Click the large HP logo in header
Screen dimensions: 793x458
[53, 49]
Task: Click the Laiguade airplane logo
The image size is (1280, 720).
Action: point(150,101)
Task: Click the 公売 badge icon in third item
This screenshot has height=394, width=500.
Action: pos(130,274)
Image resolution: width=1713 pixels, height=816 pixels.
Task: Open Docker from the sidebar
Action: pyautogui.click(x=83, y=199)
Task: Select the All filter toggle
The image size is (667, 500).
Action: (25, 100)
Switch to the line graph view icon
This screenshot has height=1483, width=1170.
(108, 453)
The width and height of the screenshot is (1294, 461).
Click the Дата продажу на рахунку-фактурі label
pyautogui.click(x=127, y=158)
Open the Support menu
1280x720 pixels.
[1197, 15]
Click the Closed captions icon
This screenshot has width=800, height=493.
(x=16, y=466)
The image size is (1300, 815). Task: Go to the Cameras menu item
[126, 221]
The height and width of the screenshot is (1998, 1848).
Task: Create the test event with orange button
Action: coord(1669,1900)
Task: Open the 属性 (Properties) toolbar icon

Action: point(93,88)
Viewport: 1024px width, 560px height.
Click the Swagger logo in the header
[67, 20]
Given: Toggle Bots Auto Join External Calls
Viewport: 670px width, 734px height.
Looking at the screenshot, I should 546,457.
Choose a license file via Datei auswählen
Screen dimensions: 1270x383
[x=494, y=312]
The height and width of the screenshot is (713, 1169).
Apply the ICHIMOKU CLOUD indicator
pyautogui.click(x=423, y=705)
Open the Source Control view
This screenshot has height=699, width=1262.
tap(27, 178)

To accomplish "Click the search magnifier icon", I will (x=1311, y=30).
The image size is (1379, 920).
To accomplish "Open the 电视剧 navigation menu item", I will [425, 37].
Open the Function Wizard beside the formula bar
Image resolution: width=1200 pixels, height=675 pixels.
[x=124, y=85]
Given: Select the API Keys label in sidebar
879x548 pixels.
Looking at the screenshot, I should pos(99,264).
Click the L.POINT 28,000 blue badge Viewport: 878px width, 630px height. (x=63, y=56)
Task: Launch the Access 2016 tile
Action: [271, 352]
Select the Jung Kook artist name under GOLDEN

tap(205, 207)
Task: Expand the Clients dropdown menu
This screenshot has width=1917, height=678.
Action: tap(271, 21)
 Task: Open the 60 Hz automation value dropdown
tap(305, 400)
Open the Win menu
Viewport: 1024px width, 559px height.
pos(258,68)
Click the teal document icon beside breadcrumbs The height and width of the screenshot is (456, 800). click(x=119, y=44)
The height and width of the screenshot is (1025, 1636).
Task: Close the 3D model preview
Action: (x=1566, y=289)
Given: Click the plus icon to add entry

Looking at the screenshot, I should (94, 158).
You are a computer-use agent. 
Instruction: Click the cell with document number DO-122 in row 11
--*--
*Assignment*. Only the lines from the one containing "You are a computer-use agent." through the end of the entries above belong in the answer; repeat them exactly.

*Your solution*.
You are a computer-use agent. 
Instruction: Click the cell with document number DO-122 in row 11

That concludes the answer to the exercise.